_RECORDS_
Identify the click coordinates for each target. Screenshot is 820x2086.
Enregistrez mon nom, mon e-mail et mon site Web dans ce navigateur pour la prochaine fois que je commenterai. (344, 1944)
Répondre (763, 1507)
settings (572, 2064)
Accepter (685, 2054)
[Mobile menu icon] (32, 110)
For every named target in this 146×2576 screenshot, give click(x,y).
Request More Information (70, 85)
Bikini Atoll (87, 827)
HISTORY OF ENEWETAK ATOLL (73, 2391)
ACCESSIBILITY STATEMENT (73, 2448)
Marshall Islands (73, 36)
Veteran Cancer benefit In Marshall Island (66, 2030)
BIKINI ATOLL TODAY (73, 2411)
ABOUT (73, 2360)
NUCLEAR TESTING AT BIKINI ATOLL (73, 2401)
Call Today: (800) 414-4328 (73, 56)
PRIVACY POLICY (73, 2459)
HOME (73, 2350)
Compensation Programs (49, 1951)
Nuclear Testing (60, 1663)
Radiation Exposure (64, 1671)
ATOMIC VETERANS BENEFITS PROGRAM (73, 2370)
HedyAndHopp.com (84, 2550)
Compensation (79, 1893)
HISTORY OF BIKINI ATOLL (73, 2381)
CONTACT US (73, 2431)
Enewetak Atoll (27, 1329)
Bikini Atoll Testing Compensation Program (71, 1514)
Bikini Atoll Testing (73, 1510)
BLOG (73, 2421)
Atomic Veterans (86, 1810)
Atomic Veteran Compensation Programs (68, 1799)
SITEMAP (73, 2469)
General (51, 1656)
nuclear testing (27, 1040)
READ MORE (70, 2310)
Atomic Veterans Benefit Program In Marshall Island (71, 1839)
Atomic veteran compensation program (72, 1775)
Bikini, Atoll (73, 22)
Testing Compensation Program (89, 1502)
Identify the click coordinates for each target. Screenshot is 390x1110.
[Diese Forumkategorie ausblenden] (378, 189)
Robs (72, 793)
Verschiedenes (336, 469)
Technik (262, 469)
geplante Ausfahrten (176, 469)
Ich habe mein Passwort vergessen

_BRIEF_
Copy the records above, keeping every word the same.

_TASK SOLUTION_
Identify the click coordinates for each target. Screenshot is 820x2086.
Enregistrez mon nom, mon e-mail et mon site Web dans ce navigateur pour la prochaine fois que je commenterai. (344, 1944)
Répondre (763, 1507)
settings (572, 2064)
Accepter (685, 2054)
[Mobile menu icon] (32, 110)
For every named target in this 146×2576 screenshot, give click(x,y).
Request More Information (70, 85)
Bikini Atoll (87, 827)
HISTORY OF ENEWETAK ATOLL (73, 2391)
ACCESSIBILITY STATEMENT (73, 2448)
Marshall Islands (73, 36)
Veteran Cancer benefit In Marshall Island (66, 2030)
BIKINI ATOLL TODAY (73, 2411)
ABOUT (73, 2360)
NUCLEAR TESTING AT BIKINI ATOLL (73, 2401)
Call Today: (800) 414-4328 (73, 56)
PRIVACY POLICY (73, 2459)
HOME (73, 2350)
Compensation Programs (49, 1951)
Nuclear Testing (60, 1663)
Radiation Exposure (64, 1671)
ATOMIC VETERANS BENEFITS PROGRAM (73, 2370)
HedyAndHopp.com (84, 2550)
Compensation (79, 1893)
HISTORY OF BIKINI ATOLL (73, 2381)
CONTACT US (73, 2431)
Enewetak Atoll (27, 1329)
Bikini Atoll Testing Compensation Program (71, 1514)
Bikini Atoll Testing (73, 1510)
BLOG (73, 2421)
Atomic Veterans (86, 1810)
Atomic Veteran Compensation Programs (68, 1799)
SITEMAP (73, 2469)
General (51, 1656)
nuclear testing (27, 1040)
READ MORE (70, 2310)
Atomic Veterans Benefit Program In Marshall Island (71, 1839)
Atomic veteran compensation program (72, 1775)
Bikini, Atoll (73, 22)
Testing Compensation Program (89, 1502)
Identify the click coordinates for each target. Screenshot is 390x1110.
[Diese Forumkategorie ausblenden] (378, 189)
Robs (72, 793)
Verschiedenes (336, 469)
Technik (262, 469)
geplante Ausfahrten (176, 469)
Ich habe mein Passwort vergessen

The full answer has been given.